Heads up: the per-IP attribution from botObservations and the per-JA4 attribution from ja4s[].botGroup can disagree. In the example above, the IP belongs to Anthropic (Claude bot CIDR), while the JA4 fingerprint is currently attributed to OAI-SearchBot because Anthropic and OpenAI's HTTP clients ship the same TLS library and produce identical fingerprints. That's not a bug — it's the kind of cross-axis fact this endpoint exists to surface. Decide policy based on which axis matters more for your case.
The TOTP code object
A successful call to the TOTP endpoint returns an envelope containing a data object that
represents a freshly computed time-based one-time password and the parameters used to compute it.
digits.code (commonly 6, taken from the URI or its default).30).SHA1, SHA256, or SHA512.code rotates.

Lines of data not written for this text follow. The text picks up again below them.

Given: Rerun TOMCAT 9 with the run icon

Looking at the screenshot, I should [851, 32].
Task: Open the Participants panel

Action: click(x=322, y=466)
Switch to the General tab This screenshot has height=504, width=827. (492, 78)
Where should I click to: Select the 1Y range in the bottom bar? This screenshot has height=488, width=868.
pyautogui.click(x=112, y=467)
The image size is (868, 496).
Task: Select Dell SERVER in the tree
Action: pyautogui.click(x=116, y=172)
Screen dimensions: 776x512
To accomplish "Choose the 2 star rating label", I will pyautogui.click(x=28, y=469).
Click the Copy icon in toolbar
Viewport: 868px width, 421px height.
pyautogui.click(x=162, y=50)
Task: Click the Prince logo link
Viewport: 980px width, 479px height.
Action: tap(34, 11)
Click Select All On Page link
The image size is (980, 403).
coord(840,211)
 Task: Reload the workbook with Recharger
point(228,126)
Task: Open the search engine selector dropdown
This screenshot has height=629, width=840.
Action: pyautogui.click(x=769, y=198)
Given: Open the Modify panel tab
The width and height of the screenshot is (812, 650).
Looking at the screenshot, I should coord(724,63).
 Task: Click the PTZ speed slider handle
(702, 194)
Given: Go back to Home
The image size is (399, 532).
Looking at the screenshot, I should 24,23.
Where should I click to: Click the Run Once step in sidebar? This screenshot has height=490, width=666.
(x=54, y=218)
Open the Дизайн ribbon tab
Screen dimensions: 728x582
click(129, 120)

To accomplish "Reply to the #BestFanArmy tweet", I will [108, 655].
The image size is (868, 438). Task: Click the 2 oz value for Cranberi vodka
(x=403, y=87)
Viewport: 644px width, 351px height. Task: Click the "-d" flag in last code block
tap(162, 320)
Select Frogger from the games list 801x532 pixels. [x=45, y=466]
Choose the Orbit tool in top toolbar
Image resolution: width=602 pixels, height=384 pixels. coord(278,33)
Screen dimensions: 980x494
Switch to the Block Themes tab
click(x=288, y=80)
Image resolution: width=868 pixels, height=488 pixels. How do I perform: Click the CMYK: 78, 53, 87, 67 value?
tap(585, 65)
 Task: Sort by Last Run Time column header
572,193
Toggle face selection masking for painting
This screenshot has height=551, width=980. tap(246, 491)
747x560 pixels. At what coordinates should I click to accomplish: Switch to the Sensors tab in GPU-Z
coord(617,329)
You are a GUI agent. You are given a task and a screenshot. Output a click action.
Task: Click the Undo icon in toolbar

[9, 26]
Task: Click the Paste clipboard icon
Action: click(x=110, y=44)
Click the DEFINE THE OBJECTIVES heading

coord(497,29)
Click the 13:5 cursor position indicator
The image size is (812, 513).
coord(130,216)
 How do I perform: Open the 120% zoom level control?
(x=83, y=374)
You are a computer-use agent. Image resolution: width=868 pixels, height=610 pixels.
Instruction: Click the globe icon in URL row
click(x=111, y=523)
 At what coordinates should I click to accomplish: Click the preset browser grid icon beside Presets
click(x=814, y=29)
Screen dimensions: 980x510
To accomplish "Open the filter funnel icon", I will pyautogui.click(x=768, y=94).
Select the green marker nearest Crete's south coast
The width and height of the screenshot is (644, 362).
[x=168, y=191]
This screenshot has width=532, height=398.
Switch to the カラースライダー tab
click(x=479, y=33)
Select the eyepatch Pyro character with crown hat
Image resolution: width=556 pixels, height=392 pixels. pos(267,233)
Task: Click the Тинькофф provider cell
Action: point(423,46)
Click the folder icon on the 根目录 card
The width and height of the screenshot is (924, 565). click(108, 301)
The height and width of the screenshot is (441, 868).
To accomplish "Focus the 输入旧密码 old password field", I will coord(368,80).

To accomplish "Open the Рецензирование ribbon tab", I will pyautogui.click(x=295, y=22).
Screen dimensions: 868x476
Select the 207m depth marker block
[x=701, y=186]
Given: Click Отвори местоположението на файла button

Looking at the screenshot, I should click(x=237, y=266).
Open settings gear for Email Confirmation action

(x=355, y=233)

Use it to render a countdown; refetch when it reaches zero.{
"code": "492039",
"digits": 6,
"period": 30,
"algorithm": "SHA1",
"expiresIn": 14
}
get post Generate a TOTP code
/api/v1/totp
Related guide
- Automating TOTP codes for staging and QA workflows — Playwright + Python examples, secret-handling rules.
Computes the current TOTP code for an otpauth:// URI — the same string you'd scan into an
authenticator app. The URI carries the shared secret and the algorithm/digits/period; nothing is stored
server-side. Accepts GET (query string) or POST
(application/x-www-form-urlencoded).
How secrets are handled
- The
otpauth://URI (and its embedded shared secret) is processed in memory for the duration of one request and is never persisted. - The
uriparameter is redacted from request logs and excluded from analytics. - Transport is TLS 1.2+ only; cleartext requests are refused.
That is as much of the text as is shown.